The Honolulu resident was arrested Sept. 26 in front of the White House while protesting with Cindy Sheehan, the Gold Star mom who has become a rallying point for the anti-war movement.
"It was my first time in the clink," Wright said.
Wright was held for eight hours and released from the Anacostia Processing Center at 4 a.m. She was ticketed for $50 and charged $25 in processing fees.
Among her observations: Flexicuffs, those plastic replacements for traditional handcuffs, "hurt like hell."
Wright, Sheehan and 371 other people were arrested outside the White House lawn for demonstrating without a permit.
"It won't be the last time," Wright said.
She said she was given a plastic identity bracelet — similar to those given to hospital patients — when she was processed to enter jail, and she plans to start collecting them.
"This war has got to stop, and nonviolent civil disobedience is the only way to get even a little bit of publicity," she said.

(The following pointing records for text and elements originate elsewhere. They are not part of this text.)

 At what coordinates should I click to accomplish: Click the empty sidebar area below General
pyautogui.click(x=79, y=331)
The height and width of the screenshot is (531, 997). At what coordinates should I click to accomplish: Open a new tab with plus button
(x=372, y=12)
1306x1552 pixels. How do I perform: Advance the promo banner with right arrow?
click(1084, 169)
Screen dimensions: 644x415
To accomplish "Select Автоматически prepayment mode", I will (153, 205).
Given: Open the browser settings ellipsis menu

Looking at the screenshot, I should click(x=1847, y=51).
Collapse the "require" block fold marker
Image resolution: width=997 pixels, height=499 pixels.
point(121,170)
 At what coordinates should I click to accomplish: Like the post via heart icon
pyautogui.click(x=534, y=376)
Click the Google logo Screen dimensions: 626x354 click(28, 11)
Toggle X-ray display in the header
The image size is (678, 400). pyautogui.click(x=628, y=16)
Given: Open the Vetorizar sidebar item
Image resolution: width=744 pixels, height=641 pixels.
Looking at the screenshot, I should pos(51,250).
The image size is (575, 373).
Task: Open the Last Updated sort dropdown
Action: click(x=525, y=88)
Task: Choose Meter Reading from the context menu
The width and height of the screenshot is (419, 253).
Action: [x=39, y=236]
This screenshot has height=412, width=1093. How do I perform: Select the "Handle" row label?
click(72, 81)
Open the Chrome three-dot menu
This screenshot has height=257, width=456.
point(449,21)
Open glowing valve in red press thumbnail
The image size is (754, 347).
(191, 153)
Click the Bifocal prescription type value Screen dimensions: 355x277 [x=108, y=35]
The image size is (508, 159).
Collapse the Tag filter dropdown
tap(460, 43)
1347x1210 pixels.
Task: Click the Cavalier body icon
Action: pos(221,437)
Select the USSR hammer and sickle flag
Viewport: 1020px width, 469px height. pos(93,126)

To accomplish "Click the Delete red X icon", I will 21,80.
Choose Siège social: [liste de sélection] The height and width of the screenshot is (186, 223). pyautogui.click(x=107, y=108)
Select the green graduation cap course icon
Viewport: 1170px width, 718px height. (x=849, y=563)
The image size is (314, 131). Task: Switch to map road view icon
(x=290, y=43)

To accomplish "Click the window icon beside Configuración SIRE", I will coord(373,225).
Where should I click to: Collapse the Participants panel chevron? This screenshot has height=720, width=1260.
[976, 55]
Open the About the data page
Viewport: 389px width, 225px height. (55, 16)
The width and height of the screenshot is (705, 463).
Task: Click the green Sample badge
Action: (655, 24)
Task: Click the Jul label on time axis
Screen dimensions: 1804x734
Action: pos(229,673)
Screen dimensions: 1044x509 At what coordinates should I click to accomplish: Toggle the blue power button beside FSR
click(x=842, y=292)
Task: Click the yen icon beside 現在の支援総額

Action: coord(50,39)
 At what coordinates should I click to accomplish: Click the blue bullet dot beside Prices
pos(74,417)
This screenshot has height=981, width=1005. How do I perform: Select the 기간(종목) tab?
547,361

Wright served 29 years in the Army, 16 as a reservist, before retiring as a colonel.
She served 16 years as a U.S. diplomat.
Her assignments as a foreign service officer included re-opening the U.S. Embassy in Kabul after the U.S. invasion of Afghanistan in 2001.
She was serving as chief of mission at the U.S. Embassy in Mongolia when the United States invaded Iraq in March 2003. She resigned from the State Department in protest.
In June, a Washington hearing was held on the "Downing Street Memo" — British notes from eight months before the Iraqi invasion, in which Richard Dearlove, then head of the British foreign intelligence service, was quoted as saying that the United States was determined to depose Saddam Hussein through military action and that the "intelligence and facts were being fixed around the policy."
Wright testified during the hearing, saying President Bush should be impeached.
Sheehan, whose son was killed in Iraq, has called for an end to the war. Wright accompanied her to Crawford, Texas, for a sit-in near Bush's ranch, which Wright refers to as "26 days in the ditch, waiting to talk to the president."
Twelve thousand people participated.
After Crawford, Wright and other activists broke off into three groups and toured the country in buses, then went to Washington to join nearly 200,000 people for a war protest on Sept. 24.
The arrests took place the following Monday.